▶ _YOUR ASSIGNMENT_:
Please restate exactly what appears in the records below from the first line to the line where "Given: Open Mozilla Firefox desktop icon" is, that line included.
:: SUPPLIED ENTRIES ::
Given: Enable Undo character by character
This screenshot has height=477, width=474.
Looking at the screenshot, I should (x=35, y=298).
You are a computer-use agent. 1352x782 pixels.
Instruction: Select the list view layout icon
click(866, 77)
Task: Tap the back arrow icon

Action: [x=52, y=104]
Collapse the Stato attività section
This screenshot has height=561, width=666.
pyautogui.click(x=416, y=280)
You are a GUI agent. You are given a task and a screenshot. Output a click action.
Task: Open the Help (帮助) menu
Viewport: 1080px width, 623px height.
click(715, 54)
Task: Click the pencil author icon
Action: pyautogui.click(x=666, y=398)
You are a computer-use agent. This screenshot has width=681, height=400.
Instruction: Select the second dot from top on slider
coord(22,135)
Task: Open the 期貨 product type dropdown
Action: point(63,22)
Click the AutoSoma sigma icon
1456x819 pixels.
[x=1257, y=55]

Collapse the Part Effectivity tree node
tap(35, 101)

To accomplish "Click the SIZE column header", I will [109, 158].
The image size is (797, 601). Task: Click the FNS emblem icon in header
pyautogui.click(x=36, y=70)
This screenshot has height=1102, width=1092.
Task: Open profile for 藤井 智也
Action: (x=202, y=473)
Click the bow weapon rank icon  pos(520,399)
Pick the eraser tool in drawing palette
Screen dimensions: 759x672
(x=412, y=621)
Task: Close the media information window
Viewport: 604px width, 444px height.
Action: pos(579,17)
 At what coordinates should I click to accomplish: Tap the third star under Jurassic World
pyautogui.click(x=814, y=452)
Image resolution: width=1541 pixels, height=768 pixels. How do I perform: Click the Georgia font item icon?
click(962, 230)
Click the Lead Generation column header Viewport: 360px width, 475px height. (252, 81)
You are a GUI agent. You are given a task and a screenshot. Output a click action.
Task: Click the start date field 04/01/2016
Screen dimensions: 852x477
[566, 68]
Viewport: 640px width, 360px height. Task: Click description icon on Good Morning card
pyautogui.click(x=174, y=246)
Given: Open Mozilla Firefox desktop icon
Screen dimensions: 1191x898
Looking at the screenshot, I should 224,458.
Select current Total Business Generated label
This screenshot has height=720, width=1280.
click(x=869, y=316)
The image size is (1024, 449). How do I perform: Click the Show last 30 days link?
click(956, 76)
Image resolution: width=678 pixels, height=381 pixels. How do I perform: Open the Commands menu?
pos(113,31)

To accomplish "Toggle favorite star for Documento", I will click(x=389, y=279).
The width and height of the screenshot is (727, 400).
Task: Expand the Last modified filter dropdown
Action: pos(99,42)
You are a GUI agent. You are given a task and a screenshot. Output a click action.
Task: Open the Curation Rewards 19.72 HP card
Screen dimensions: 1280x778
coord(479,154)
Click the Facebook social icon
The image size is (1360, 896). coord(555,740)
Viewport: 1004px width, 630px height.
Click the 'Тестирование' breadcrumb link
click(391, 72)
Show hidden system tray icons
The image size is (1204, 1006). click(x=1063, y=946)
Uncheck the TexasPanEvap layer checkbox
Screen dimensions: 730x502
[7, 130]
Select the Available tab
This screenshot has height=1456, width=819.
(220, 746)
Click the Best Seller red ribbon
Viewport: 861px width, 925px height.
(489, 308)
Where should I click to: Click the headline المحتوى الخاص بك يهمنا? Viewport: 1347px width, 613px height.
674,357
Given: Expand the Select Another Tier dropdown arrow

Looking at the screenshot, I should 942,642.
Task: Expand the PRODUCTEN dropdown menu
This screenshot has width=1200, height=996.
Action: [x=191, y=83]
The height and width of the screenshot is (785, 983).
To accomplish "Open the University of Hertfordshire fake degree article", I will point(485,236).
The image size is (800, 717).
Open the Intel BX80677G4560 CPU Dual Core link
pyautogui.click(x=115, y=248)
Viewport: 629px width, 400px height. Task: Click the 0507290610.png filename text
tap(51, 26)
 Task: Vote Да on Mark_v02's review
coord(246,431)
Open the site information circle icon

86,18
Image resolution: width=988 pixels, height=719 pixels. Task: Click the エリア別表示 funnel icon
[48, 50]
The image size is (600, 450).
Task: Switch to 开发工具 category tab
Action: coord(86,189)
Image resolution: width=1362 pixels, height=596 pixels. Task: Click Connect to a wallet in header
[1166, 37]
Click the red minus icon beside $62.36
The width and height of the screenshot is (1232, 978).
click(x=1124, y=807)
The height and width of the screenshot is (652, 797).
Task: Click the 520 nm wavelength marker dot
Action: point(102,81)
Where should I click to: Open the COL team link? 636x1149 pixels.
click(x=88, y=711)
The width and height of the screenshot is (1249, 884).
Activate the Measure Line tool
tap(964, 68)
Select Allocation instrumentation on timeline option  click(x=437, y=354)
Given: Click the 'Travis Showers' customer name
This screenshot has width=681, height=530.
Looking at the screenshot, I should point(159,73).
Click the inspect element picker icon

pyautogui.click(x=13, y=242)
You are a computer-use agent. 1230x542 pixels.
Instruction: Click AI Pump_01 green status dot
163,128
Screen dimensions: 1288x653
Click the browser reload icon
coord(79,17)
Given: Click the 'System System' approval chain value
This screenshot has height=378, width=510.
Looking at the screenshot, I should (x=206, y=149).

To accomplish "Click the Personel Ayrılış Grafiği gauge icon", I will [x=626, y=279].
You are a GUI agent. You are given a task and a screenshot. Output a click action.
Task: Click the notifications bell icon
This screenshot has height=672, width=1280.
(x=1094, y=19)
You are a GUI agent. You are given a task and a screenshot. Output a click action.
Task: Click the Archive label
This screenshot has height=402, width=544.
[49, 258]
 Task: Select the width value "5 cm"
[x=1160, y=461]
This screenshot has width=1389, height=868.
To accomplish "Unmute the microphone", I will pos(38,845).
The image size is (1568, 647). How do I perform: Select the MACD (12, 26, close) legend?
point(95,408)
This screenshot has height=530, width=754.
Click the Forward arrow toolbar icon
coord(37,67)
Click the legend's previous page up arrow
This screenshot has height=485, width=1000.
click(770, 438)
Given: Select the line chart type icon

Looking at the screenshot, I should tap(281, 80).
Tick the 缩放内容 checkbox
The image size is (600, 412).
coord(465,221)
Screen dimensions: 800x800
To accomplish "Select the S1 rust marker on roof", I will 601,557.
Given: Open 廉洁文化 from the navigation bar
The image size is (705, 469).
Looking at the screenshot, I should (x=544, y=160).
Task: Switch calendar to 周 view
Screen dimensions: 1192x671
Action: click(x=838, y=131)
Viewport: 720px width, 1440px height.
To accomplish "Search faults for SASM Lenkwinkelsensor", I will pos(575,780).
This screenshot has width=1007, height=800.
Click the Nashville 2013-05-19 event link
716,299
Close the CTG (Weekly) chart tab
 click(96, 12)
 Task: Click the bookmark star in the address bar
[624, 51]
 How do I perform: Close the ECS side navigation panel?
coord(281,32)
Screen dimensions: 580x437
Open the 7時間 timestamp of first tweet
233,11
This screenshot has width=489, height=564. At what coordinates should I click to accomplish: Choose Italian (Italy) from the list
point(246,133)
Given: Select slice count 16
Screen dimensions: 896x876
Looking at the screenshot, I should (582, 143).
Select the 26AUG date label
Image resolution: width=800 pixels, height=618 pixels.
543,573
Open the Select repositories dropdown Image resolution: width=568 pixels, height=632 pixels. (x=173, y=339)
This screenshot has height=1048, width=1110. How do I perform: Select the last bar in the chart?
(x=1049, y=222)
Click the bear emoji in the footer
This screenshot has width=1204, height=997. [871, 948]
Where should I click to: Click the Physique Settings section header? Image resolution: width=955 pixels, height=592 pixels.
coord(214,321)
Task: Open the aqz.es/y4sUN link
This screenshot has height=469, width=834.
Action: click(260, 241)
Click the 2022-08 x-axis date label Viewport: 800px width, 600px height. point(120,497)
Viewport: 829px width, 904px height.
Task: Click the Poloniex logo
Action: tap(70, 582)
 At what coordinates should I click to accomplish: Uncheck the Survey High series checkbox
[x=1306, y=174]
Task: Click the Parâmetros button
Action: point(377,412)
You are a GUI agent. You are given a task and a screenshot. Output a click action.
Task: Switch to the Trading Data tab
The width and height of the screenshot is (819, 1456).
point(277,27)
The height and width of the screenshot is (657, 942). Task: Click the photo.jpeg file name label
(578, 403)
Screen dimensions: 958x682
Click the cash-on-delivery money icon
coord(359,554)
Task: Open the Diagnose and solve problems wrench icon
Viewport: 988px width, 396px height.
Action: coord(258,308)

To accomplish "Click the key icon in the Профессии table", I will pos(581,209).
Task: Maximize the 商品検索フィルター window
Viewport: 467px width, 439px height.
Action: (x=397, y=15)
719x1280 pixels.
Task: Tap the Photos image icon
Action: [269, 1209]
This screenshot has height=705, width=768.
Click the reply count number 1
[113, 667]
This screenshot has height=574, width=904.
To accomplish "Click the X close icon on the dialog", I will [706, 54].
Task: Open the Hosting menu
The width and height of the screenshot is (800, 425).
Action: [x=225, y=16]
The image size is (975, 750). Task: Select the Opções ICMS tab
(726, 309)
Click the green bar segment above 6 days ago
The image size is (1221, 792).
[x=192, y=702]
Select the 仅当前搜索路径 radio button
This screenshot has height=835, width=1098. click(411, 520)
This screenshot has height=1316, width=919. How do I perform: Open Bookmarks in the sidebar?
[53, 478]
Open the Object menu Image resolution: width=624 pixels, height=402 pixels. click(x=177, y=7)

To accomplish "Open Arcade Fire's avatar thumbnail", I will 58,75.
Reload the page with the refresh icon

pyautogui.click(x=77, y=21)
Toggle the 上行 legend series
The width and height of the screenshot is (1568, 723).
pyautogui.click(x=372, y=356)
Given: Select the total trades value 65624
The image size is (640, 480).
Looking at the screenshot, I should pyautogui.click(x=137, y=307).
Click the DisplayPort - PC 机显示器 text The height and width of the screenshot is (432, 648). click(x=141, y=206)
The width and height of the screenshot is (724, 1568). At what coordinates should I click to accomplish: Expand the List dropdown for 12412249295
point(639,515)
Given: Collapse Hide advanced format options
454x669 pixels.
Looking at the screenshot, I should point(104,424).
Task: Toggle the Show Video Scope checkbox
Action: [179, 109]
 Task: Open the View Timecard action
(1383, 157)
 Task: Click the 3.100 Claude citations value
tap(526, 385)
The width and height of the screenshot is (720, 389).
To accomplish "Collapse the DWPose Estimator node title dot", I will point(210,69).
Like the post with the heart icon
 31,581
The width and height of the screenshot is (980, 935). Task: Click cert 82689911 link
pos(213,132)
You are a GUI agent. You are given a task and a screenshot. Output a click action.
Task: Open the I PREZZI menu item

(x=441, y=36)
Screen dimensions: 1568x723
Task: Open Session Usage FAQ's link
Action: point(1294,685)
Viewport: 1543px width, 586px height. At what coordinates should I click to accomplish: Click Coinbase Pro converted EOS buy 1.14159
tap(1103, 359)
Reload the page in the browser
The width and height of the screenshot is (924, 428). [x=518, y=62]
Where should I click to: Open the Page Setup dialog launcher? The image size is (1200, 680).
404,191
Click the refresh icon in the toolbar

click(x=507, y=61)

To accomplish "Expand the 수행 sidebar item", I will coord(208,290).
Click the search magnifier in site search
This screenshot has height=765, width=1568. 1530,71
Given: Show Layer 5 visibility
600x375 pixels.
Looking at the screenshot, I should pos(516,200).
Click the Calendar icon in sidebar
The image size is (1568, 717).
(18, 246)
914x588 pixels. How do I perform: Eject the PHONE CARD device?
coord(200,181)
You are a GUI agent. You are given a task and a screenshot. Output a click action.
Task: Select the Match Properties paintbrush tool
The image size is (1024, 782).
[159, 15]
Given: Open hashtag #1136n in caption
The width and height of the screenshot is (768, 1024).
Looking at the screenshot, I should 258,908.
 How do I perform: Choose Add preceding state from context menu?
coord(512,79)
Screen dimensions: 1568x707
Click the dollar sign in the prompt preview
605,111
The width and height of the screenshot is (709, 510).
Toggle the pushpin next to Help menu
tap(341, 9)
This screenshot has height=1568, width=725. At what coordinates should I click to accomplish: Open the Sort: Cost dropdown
:::
▶ _ANSWER BOX_:
Given: Enable Undo character by character
This screenshot has height=477, width=474.
Looking at the screenshot, I should (x=35, y=298).
You are a computer-use agent. 1352x782 pixels.
Instruction: Select the list view layout icon
click(866, 77)
Task: Tap the back arrow icon

Action: [x=52, y=104]
Collapse the Stato attività section
This screenshot has height=561, width=666.
pyautogui.click(x=416, y=280)
You are a GUI agent. You are given a task and a screenshot. Output a click action.
Task: Open the Help (帮助) menu
Viewport: 1080px width, 623px height.
click(715, 54)
Task: Click the pencil author icon
Action: pyautogui.click(x=666, y=398)
You are a computer-use agent. This screenshot has width=681, height=400.
Instruction: Select the second dot from top on slider
coord(22,135)
Task: Open the 期貨 product type dropdown
Action: point(63,22)
Click the AutoSoma sigma icon
1456x819 pixels.
[x=1257, y=55]

Collapse the Part Effectivity tree node
tap(35, 101)

To accomplish "Click the SIZE column header", I will [109, 158].
The image size is (797, 601). Task: Click the FNS emblem icon in header
pyautogui.click(x=36, y=70)
This screenshot has height=1102, width=1092.
Task: Open profile for 藤井 智也
Action: (x=202, y=473)
Click the bow weapon rank icon  pos(520,399)
Pick the eraser tool in drawing palette
Screen dimensions: 759x672
(x=412, y=621)
Task: Close the media information window
Viewport: 604px width, 444px height.
Action: pos(579,17)
 At what coordinates should I click to accomplish: Tap the third star under Jurassic World
pyautogui.click(x=814, y=452)
Image resolution: width=1541 pixels, height=768 pixels. How do I perform: Click the Georgia font item icon?
click(962, 230)
Click the Lead Generation column header Viewport: 360px width, 475px height. (252, 81)
You are a GUI agent. You are given a task and a screenshot. Output a click action.
Task: Click the start date field 04/01/2016
Screen dimensions: 852x477
[566, 68]
Viewport: 640px width, 360px height. Task: Click description icon on Good Morning card
pyautogui.click(x=174, y=246)
Given: Open Mozilla Firefox desktop icon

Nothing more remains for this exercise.